Crist Picks Annette Taddeo as Running Mate, Citing Her Working Mom Credentials
FlaglerLive | July 18, 2014
Democratic gubernatorial candidate Charlie Crist on Thursday named Miami-Dade County party leader Annette Taddeo as his running mate, a move that could help Crist in voter-rich South Florida while appealing to women and Hispanics.
The announcement was somewhat unorthodox because Crist still needs to defeat former state Senate Minority Leader Nan Rich in the Aug. 26 Democratic primary. But Crist has repeatedly said he is focused on the general election against Republican Gov. Rick Scott.
Crist touted Taddeo as a working mother who runs a small business in Miami. Taddeo, 47, who was born on a U.S. military base in Colombia, also has served as chairwoman of the Miami-Dade County Democratic Party.
“She will make an excellent lieutenant governor because as a working mom she knows Florida families are struggling to pay their bills, raise their kids, and save for retirement — and because she believes, as I do, that all Floridians deserve a fair shot at success,” Crist said in a prepared statement.
But Rich, who has trailed in polls and raised relatively little money, took a shot at Crist, who served as a Republican governor before later becoming a Democrat.

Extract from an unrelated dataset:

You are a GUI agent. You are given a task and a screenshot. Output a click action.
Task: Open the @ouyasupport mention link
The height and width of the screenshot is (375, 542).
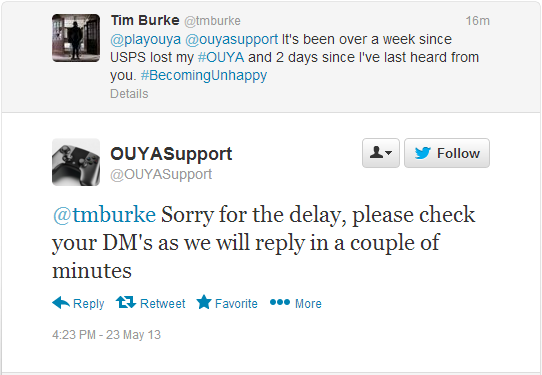[232, 39]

“Because he’s been a lifelong Republican, Charlie Crist might be excused for not knowing that Democrats typically don’t choose a running mate until they win the nomination,” Rich said.

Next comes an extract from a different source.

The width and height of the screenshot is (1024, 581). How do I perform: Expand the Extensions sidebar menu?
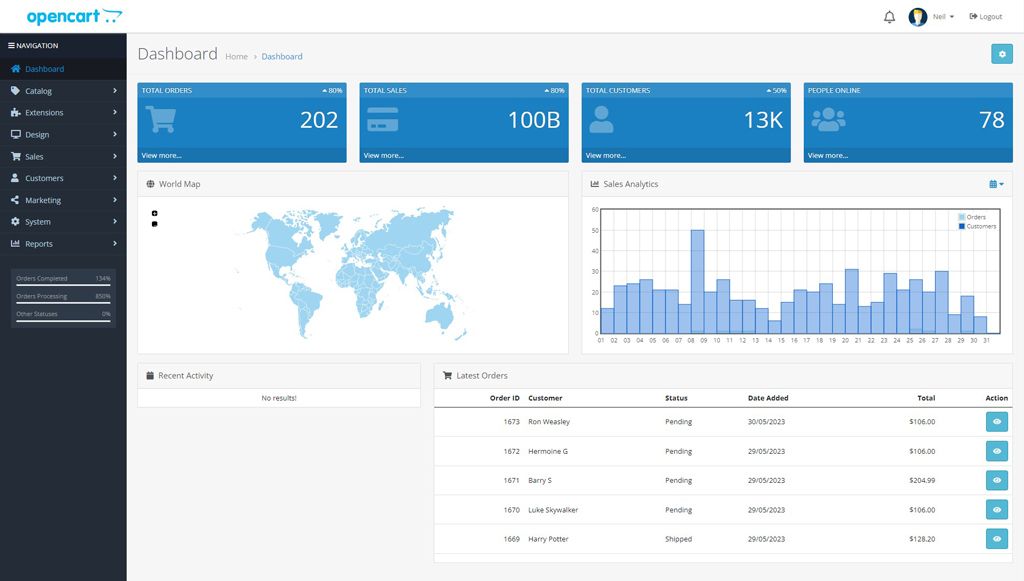coord(63,113)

Taddeo ran unsuccessfully for Congress in 2008, losing to U.S. Rep. Ileana Ros-Lehtinen. She has had an elevated profile in state party politics since Democratic Chairwoman Allison Tant tapped her to serve as one of four vice-chairs last year.
At the Democrats’ annual fundraiser in Hollywood last month, Taddeo suggested that the party’s black and Hispanic caucuses needed to band together to be more effective. While black voters have traditionally been part of the Democratic base, Hispanics are a bloc that is growing in importance.

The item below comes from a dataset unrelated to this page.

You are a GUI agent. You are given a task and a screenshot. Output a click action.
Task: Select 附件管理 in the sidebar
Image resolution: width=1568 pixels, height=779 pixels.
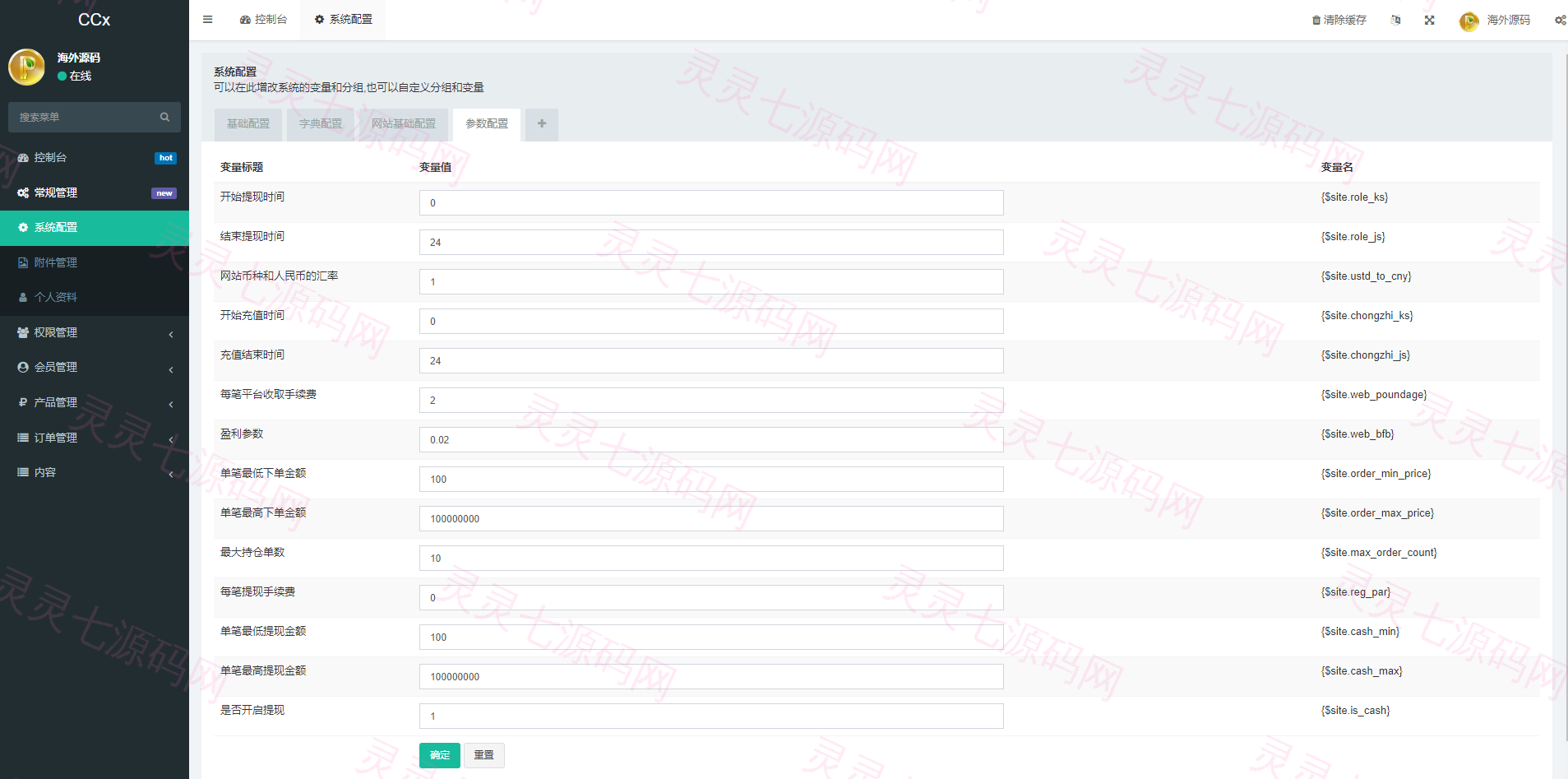tap(95, 262)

“Black issues are Hispanic issues. We’re both minorities. And both of us together, united, we will go so much further than divided,” Taddeo told The News Service of Florida at the June 28 fundraiser.
Taddeo also indicated she recognized the importance of Florida on the national stage, especially as Democrats look at winning the governor’s mansion as a way to keep Florida blue in the 2016 presidential election.
“Florida is starting to look like the rest of America’s going to look in a very short period of time. So I think we can be an example for the rest of the nation of how important it is for all of us to unite,” she said.
Like Crist, Scott picked a Hispanic from Miami-Dade County — Carlos Lopez-Cantera — when filling the lieutenant governor’s job early this year. Lopez-Cantera was the county’s elected property appraiser after serving eight years in the Florida House.
Greg Blair, a spokesman for Scott’s campaign, focused on Crist when asked Thursday for a response to the Taddeo announcement.
“As a lifelong Democrat herself, maybe Annette Taddeo-Goldstein can help Charlie stop the personal attacks and help him keep track of his ever-changing positions on every issue,” Blair said. Taddeo is sometimes referred to as Taddeo-Goldstein, reflecting her marriage to clinical psychologist Eric Goldstein.
Susan MacManus, a political-science professor at the University of South Florida who studies state politics, said both parties think they have a shot at the Hispanic vote, and the lieutenant-governor candidates are one way to appeal to Hispanics. But MacManus also said Crist’s choice of a woman was “shrewd” as women make up a larger share of the Democratic Party than they do the Republican Party.
“(There) is a tendency, particularly of younger women, to fall off in their participation in mid-term elections,” MacManus said. “But having a woman on the ticket as number two was one of the ways that Crist is distinguishing himself from the Republican ticket. So he’s trying to take advantage of the gender makeup of Florida and particularly of the Democratic Party, because he’s got to get turnout close to what it was during the (2012) presidential election, and that’s always difficult in a midterm.”
Taddeo, who has an 8-year-old daughter and whose husband has two children from a previous marriage, founded a company called LanguageSpeak in 1995. The company provides translation services.
While at the Democratic Party fundraiser last month, Taddeo made said she has “great respect” for Rich, Crist’s Democratic primary opponent. But Taddeo also pointed to palpable enthusiasm for Crist among Democrats.
“Everybody wants a picture with him. When he walks into a room, everybody’s excited. And the excitement is very big,” she said.